In today's retail and advertising landscape there is an increasing variety of touchpoints for advertising measures that are no longer even limited by space and time. With this increasing availability of customer attention, the quality and relevance of advertising is also becoming increasingly decisive for the success of product sales. Customers have always preferred to buy products with which they feel connected in some way. The connection with a product is the major goal that modern marketing experts in the retail trade try to achieve through fine-tuned and above all relevant advertising.

An elementary part of product advertising is product data, it is even full of it. And when product advertising is delivered to customers through various channels, the data must be highly consistent and accurate to provide a basis for a positive product experience. This consistency and availability is best achieved using a PIM system in which product data is regularly maintained and output to the various channels in a media-neutral manner.

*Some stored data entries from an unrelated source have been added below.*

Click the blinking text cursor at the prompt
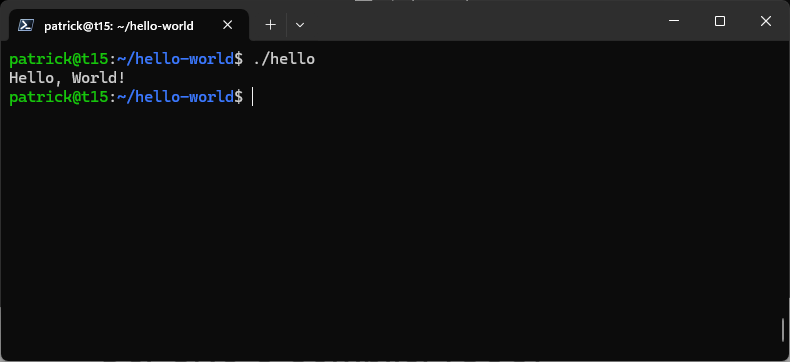The image size is (790, 362). [x=252, y=97]
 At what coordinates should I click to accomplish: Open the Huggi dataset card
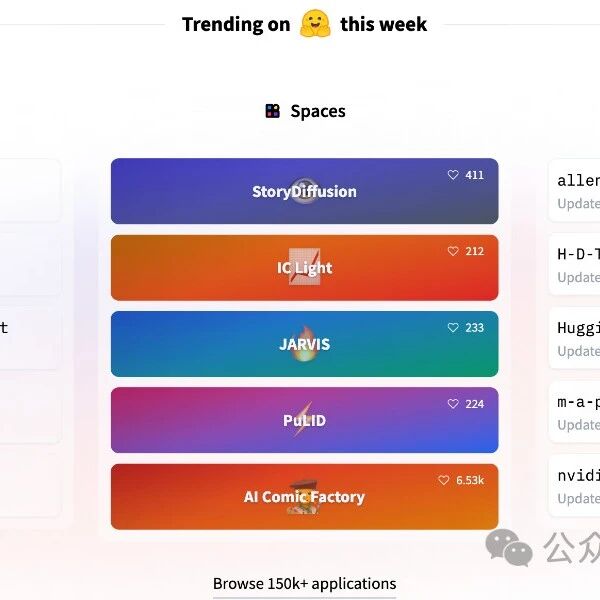coord(576,338)
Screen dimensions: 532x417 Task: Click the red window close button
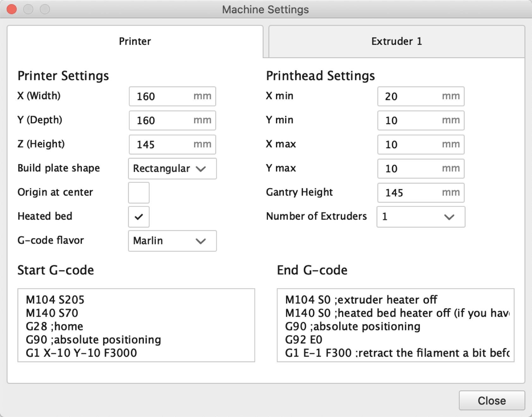click(x=12, y=9)
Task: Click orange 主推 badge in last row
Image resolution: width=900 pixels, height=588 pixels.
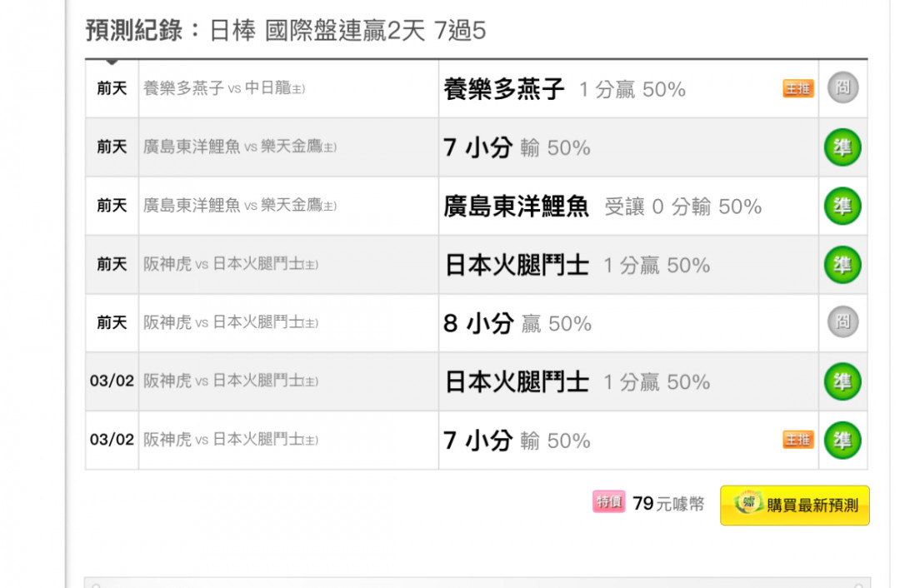Action: 798,440
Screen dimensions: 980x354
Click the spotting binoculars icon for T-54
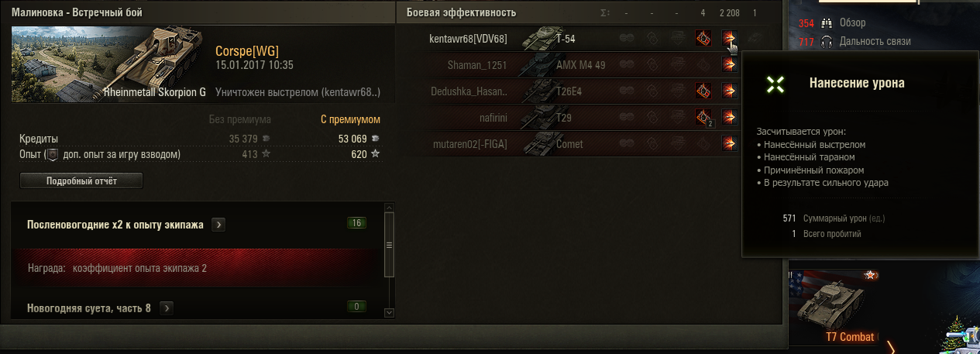pyautogui.click(x=627, y=39)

In Product Experience Management (PXM), the products should be made fully experienceable, and this includes meaningful assets. These assets are managed in the dealer's DAM system (Digital Asset Management System). And this is where the probably decisive condition for optimal PXM in retail becomes apparent - an integral interaction of the IT infrastructure in marketing production.

Database Publishing (database-driven publishing)

What is database publishing?
Database publishing is a sub-discipline of print publishing, i.e. the automated production of printed advertising material. In this type of publishing, the print products are populated automatically via a plug-in directly from the connected database. In database publishing, article and price changes are automatically updated, and also shortly before printing, because every change to the entries in the database leads to automatic changes in the layout document.
Database publishing can be completely automated and, at the push of a button, a specific print product can be populated with data from the database, which is then printed directly. However, a more common application is partial automation, where data from the database is automatically inserted and updated in the layout and the layout process runs in parallel. This discipline of print publishing creates capacity in conjunction with a professionally integrated PIM and DAM system and reduces the frequency of errors in print production through automation.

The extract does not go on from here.